Example of ROI and RONI definition: (a) RONI part 1, (b) ROI, (c) RONI part 2

Creation of the ‘authentication data’

In the proposed scheme, calculation of the ‘authentication data’ must be accomplished using a secure cryptographic hash function due to the significance of the data hidden. Nevertheless, considering the fact that the main goal of this algorithm is to ensure integrity and since hashes are encrypted and thus only retrievable by the legitimate user, there is no need to choose a secure cryptographic hash function, which although more secure is less efficient. In the proposed scheme two hash values ‘hash data’ and ‘hash ROI’ are calculated in order to confirm the integrity of the patient’s data and of the ROI part of the image respectively.

Encryption of ‘data’ and ‘authentication data’
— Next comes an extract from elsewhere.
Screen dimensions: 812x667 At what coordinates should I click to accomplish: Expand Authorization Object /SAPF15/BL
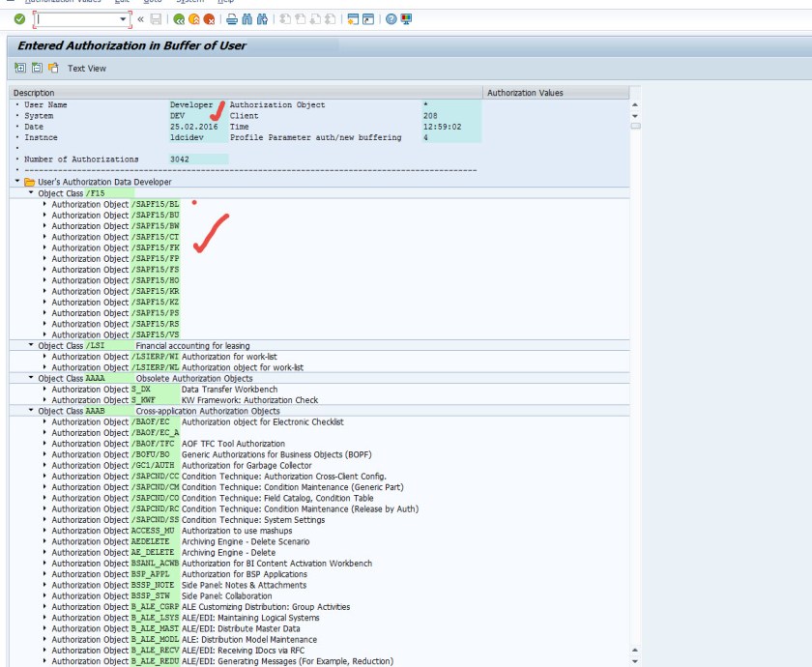[44, 204]
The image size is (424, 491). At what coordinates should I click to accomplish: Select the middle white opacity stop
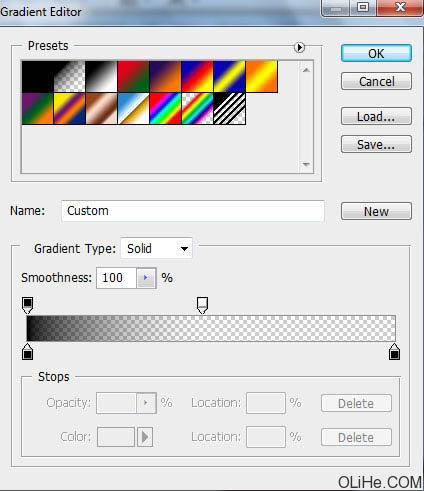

The encryption of the ‘data’ and ‘authentication data’ can be implemented using any private or public key cryptography algorithm. Obviously, the user must have inserted the equivalent (encryption) key prior to this step. The choice of public key cryptography could be used in a scenario in which the equivalent keys have been assigned to doctors of a specific hospital. Thus, by applying encryption with the public key of the recipient it would be assured that only that specific user (using his private key) could decrypt the data. The adverse aspect of this is the high demand of resources regarding public key cryptography in comparison to private key cryptography. Furthermore, the choice of private key cryptography could be used in a scenario in which the key is also used as a session key during transmission of the image among the communicating parts.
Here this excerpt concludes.